(Exercise data Opens)

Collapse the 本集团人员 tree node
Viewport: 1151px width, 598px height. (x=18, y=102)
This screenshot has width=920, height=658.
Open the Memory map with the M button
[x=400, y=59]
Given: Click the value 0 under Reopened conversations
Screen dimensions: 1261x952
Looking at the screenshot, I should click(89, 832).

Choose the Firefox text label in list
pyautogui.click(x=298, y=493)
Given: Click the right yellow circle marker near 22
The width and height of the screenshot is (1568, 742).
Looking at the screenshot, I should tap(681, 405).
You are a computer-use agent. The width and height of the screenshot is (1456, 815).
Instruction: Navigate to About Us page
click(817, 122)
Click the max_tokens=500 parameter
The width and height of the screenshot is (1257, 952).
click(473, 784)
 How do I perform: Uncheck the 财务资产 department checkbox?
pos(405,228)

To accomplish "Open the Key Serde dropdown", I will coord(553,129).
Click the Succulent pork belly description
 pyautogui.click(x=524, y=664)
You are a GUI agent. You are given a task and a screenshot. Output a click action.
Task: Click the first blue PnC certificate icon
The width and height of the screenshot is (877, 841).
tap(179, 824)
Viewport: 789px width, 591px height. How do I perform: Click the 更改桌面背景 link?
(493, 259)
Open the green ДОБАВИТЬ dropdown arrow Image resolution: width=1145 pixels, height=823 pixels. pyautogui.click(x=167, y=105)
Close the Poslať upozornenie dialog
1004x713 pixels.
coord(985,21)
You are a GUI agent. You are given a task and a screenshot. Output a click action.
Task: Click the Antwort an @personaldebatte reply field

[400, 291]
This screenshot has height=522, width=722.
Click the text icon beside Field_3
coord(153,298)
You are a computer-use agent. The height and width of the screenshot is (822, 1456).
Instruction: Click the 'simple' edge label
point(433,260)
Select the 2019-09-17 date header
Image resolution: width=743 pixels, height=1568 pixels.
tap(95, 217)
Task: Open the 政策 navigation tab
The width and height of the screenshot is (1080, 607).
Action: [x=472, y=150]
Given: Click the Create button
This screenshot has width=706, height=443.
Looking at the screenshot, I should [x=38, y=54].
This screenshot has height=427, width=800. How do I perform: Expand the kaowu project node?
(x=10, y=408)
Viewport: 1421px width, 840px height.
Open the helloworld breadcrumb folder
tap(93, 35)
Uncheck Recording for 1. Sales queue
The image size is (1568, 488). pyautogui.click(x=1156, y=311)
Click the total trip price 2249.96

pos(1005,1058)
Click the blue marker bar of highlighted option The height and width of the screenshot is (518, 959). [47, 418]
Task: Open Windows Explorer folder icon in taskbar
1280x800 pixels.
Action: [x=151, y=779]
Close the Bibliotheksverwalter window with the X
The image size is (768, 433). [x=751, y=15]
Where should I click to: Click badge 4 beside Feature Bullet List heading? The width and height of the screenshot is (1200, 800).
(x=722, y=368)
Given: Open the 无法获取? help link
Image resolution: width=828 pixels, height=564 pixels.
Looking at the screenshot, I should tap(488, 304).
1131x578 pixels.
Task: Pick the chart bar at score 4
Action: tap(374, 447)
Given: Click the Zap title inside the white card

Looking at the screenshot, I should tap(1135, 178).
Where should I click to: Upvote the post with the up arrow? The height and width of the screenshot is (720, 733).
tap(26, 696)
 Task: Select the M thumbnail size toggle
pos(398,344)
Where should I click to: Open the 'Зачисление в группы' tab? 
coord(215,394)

(Exercise data Closes)

**Activity:** Each line from the one containing "Task: Select the M thumbnail size toggle" to the end of the listing above should be copied exactly, and nothing else.

**Finished exercise:**
 Task: Select the M thumbnail size toggle
pos(398,344)
Where should I click to: Open the 'Зачисление в группы' tab? 
coord(215,394)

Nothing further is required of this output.